(Collected data entries)
┌──
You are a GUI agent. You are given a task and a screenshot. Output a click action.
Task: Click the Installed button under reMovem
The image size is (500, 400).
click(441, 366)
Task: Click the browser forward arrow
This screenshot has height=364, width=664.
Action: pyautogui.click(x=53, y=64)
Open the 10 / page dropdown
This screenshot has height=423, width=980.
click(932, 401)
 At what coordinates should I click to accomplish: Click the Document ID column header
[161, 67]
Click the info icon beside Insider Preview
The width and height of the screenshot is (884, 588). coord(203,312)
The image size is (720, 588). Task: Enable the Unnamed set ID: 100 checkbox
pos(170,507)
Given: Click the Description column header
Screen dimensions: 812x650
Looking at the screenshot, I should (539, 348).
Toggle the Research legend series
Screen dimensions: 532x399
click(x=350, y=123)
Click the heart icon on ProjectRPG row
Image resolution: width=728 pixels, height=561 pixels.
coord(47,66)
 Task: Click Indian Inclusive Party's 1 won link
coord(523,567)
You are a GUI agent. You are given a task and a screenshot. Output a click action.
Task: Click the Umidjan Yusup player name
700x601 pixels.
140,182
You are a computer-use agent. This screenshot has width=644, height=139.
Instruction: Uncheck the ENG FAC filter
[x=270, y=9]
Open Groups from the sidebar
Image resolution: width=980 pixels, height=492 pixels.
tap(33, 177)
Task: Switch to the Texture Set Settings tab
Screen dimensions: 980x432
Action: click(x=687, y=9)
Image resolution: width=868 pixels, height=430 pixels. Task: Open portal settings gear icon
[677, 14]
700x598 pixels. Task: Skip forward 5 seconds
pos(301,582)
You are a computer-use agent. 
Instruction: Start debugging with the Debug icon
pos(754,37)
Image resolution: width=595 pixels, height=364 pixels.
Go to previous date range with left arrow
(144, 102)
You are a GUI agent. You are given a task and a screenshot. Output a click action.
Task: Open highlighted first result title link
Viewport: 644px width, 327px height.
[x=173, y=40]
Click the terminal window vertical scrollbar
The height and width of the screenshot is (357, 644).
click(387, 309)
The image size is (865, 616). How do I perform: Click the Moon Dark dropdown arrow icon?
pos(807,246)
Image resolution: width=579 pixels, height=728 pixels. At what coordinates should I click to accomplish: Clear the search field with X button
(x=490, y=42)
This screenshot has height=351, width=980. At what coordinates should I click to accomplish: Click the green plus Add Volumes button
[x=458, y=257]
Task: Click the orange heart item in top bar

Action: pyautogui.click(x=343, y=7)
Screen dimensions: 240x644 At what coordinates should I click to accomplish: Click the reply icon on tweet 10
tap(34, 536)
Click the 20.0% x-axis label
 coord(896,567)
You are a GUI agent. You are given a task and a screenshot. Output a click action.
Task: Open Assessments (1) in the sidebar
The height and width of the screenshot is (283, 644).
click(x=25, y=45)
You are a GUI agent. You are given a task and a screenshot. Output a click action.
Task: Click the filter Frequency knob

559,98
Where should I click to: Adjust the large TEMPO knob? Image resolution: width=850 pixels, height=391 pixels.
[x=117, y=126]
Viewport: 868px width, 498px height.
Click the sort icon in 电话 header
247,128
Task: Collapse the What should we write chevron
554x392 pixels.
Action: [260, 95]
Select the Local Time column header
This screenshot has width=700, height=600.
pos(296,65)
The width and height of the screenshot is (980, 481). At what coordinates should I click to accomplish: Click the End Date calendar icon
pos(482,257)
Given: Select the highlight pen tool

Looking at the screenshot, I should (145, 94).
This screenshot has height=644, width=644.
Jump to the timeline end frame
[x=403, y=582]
└──
Exercise goal:
Among the entries above, which lines include "sidebar"? List them all.

Result of this task:
Open Groups from the sidebar
Task: Open Assessments (1) in the sidebar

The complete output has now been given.